Of course, he had not forgotten about the money. Later, he would understand he had made the decision to keep the money a secret as soon as he finished counting it, even before she came back to the van in a foul mood and clutching her belly and belching corn-chip burps.

In Santa Rosa, she asked if they could stop again. She wanted some ginger ale. Would he get her some while she went to the bathroom?

It was getting dark.

“We should stay at this Hampton Inn,” he said. He pulled into the parking lot.

“How much will it be?” she asked.

“I think we should get a real night’s sleep. And get you a clean bathroom.”

“God, I’d love a shower.”

“We’ll wake up before dawn and hit the road,” he said. “Okay, Sweet Pea?”

She smiled at that. She liked pet names when she was sick.

It didn’t take long for him to get her to the room and soon he could hear the toilet flush the toilet and the shower start.
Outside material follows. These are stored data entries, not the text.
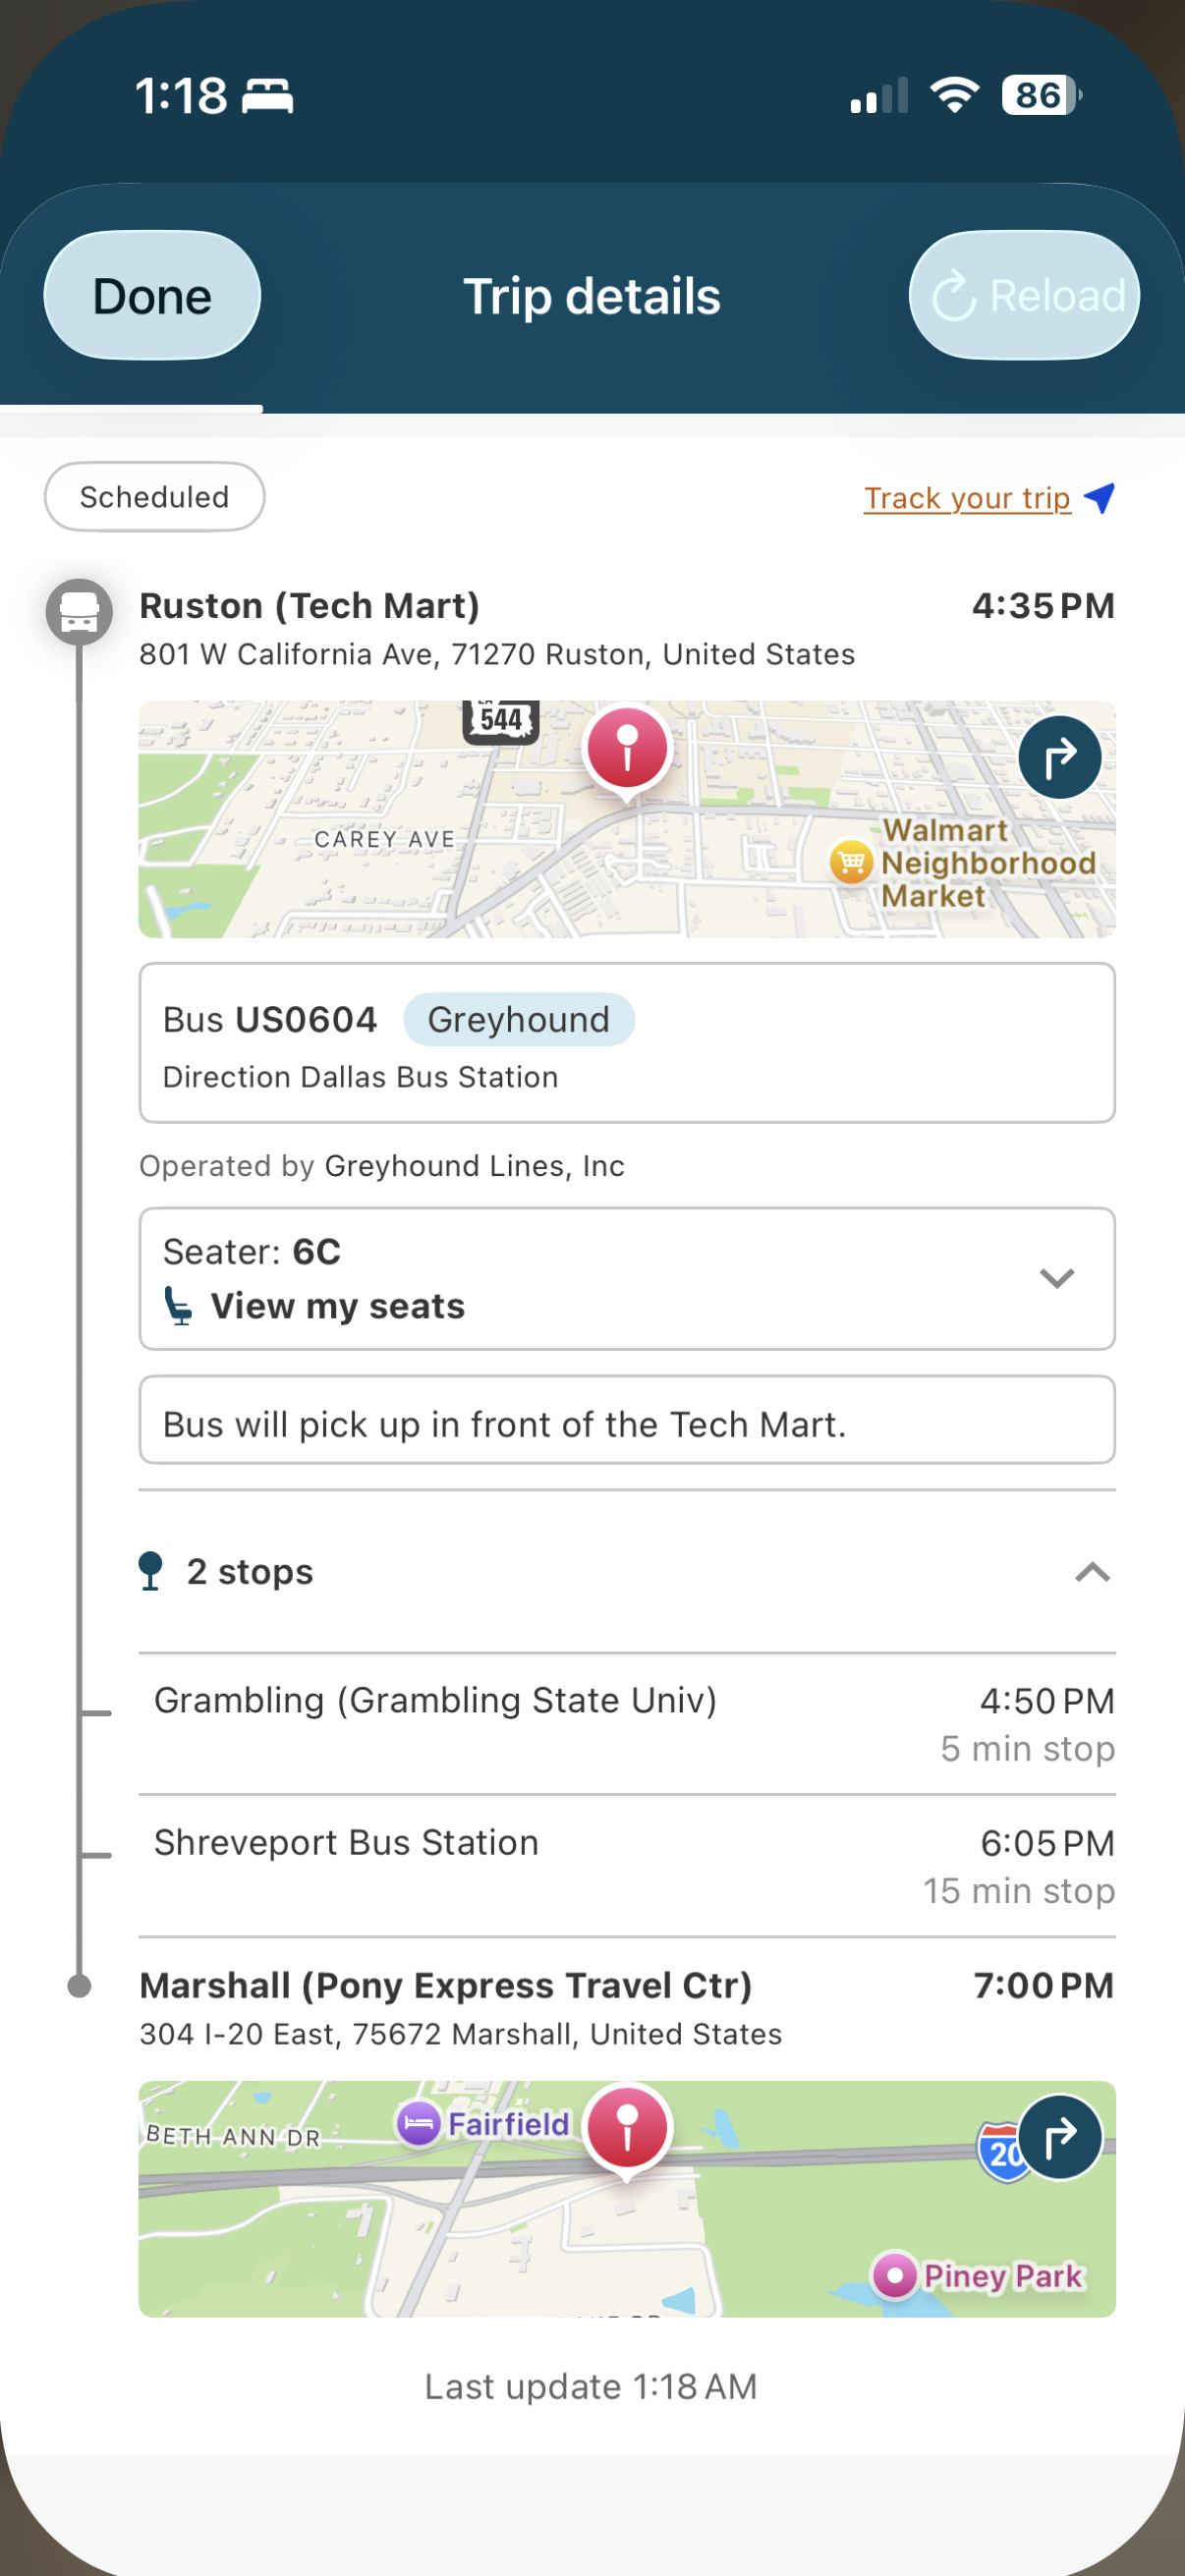Tap the Piney Park marker on map
This screenshot has height=2576, width=1185.
[x=894, y=2276]
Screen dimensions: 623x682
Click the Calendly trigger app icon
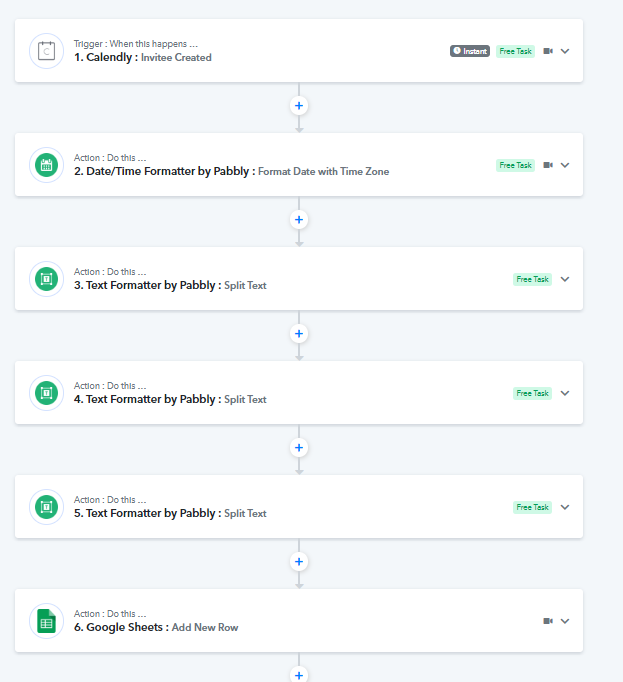pyautogui.click(x=46, y=51)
He knocked on the bathroom door and peaked inside. She was naked, waiting for the water to get warm, and tears were in her eyes

“I’m sorry I was like that,” she said. “I feel awful.”

“It’s okay,” he said and walked up to her.
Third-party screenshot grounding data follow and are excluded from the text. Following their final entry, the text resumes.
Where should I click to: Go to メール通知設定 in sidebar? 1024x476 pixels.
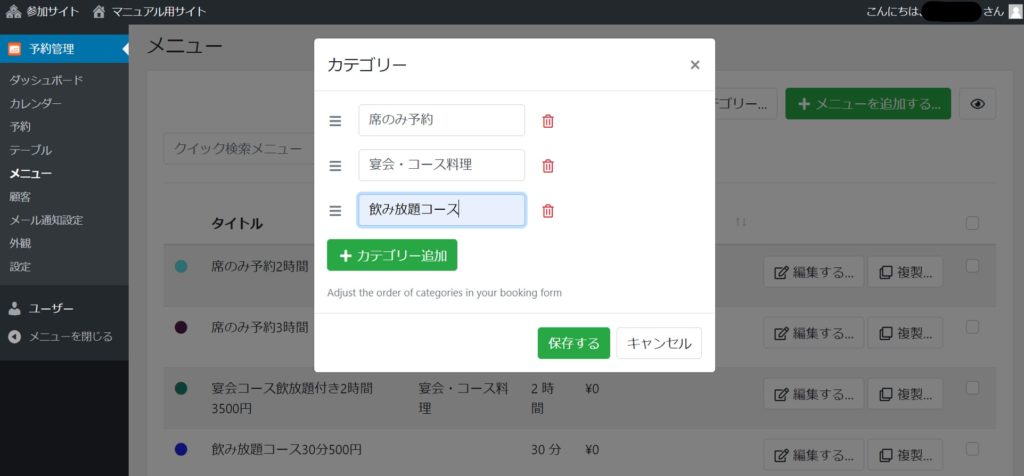[46, 220]

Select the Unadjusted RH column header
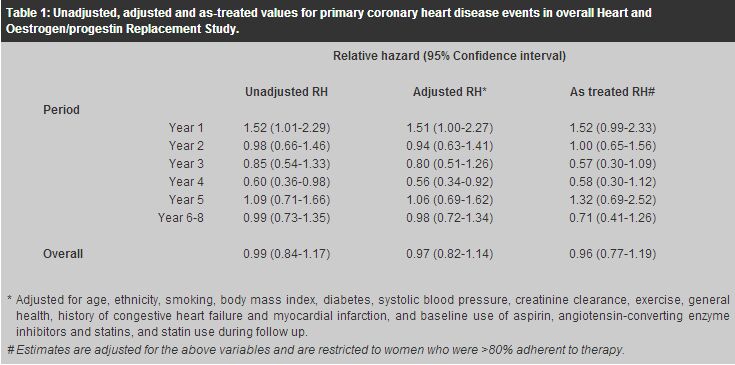286,92
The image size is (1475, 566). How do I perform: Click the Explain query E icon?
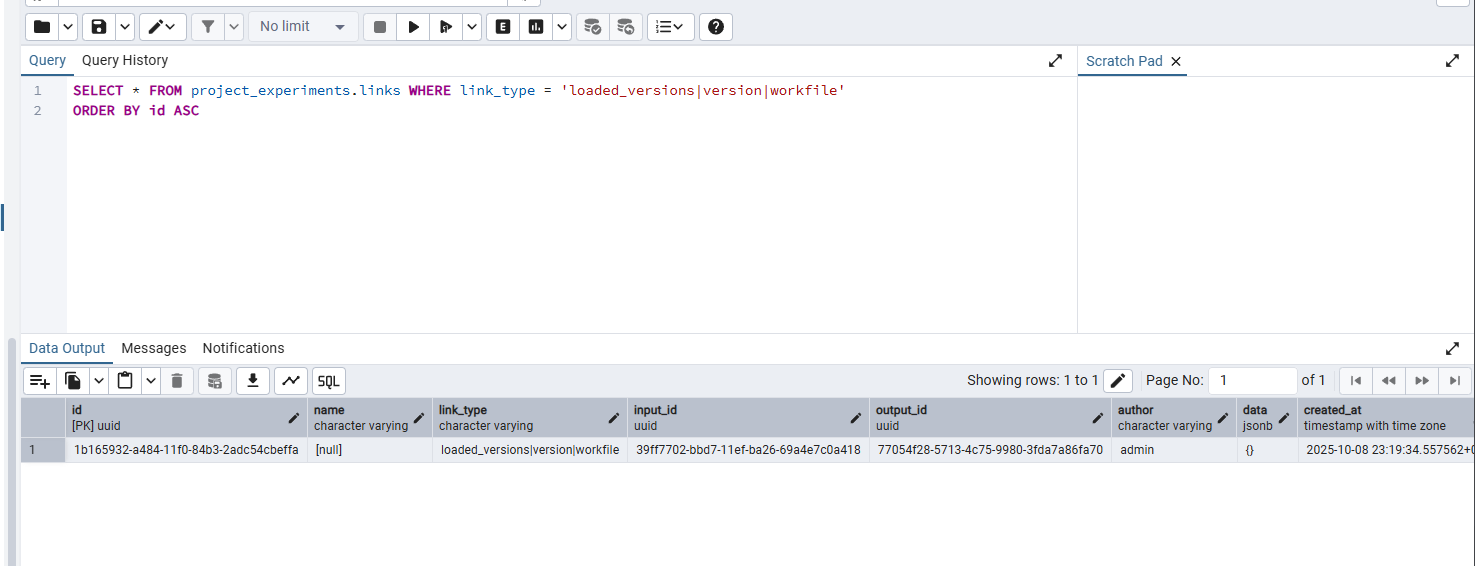pyautogui.click(x=503, y=27)
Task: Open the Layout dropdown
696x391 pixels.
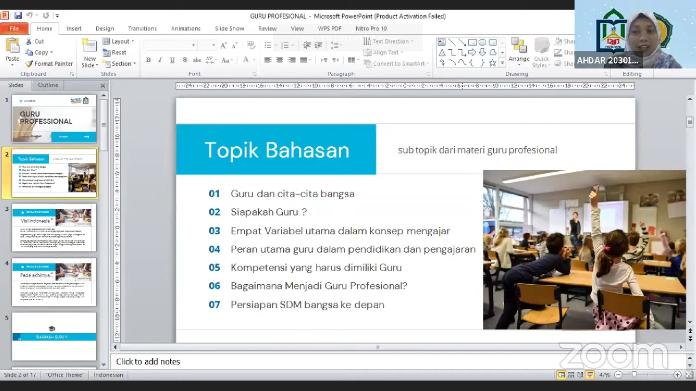Action: [x=118, y=41]
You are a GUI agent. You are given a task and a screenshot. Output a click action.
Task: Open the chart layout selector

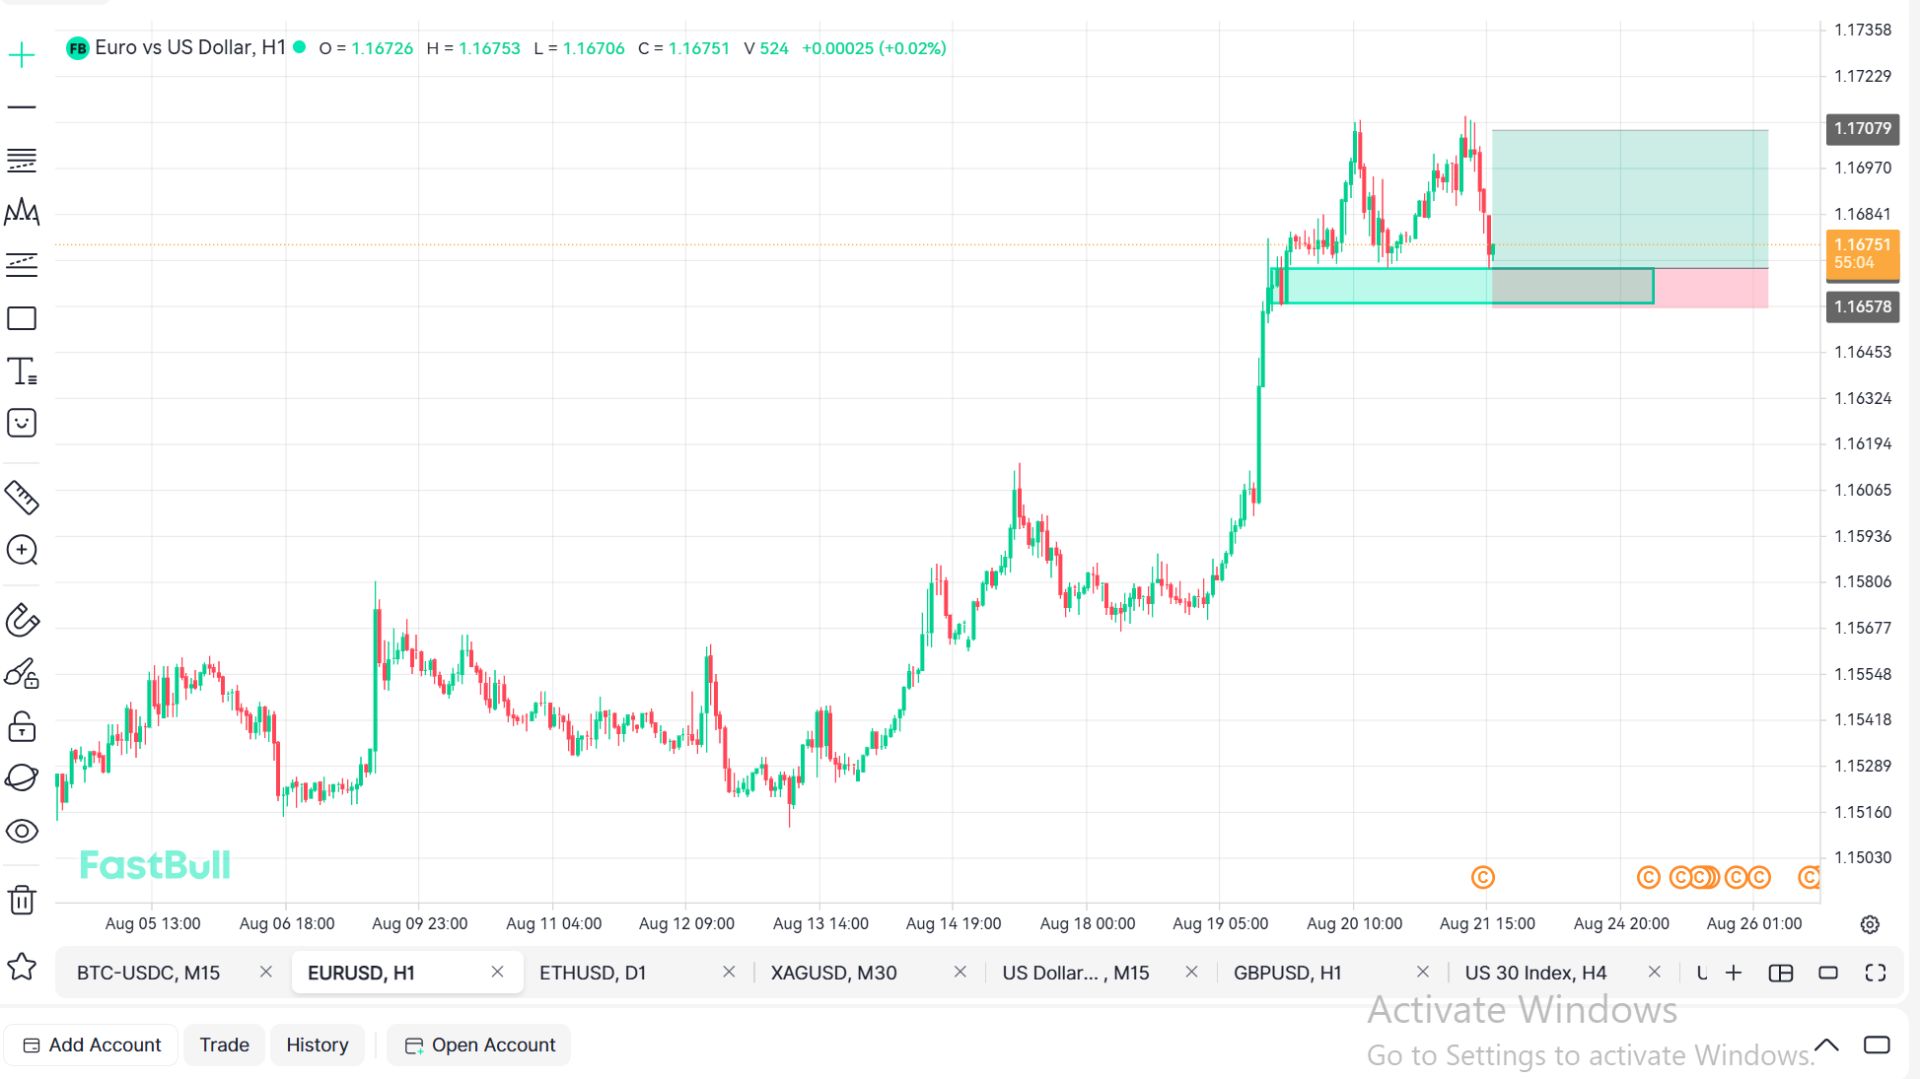[1781, 973]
“It stinks in here,” she said, a bit shyly, as if they hadn’t shared a bathroom for a decade.

“You wash your cute little butt and go to bed,” he said, which made her laugh. He kissed her head. He loved her laugh.

“I’m sorry I’m so crazy,” she said.

“Baby,” he said. “I invented crazy. You take a shower. I’ll get our things.”
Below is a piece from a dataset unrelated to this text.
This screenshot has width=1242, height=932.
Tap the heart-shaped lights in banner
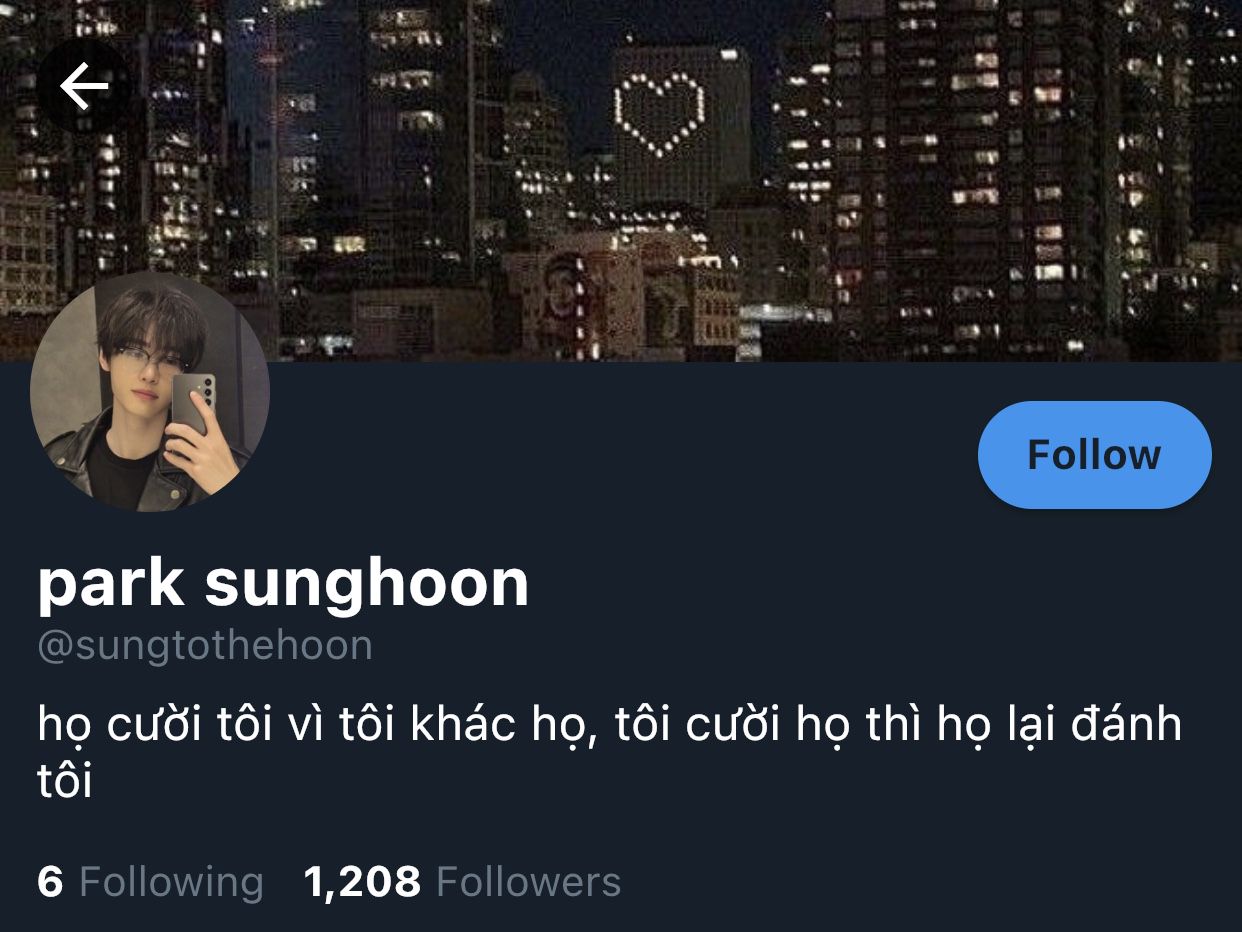(x=659, y=114)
But he did not get their things; he got her things.

He got her backpack, her laptop, and the rolling back of clothes they’d struggled to fit under the plywood bed. He got the cooler, with the rest of their snacks, and a thousand dollars of his newfound cash, which he set on the nightstand next to a note that said. XOXO –G.

He plugged in her phone, next to the cash, and saw Vanessa had texted her. “Did you tell him?” the text read, but Grant already knew the plan. He had seen the texts last weekend, shamefully checking Mona’s iMessages on the laptop she’d left open before she’d gone to the store. He knew the plan was to get to California, and tell him she was staying there and that he should leave. Vanessa said her boyfriend Bill would make sure he left. He was a giant, apparently, a personal trainer.

The last text he’d read said: “Tell him at sunset. On the beach. Tell him somewhere beautiful, so he will always remember it with something like love.”

Mona had text back: “I’m at the store alone. I’m already so excited to be free.”

And now she was, Grant thought, starting the van again. It wasn’t until the middle of the night, stopping for gas outside Gallup, that he remembered the notebook. Maybe, eventually, when he got to the ocean, he would send it to her. For now, he would consider all of it a gift.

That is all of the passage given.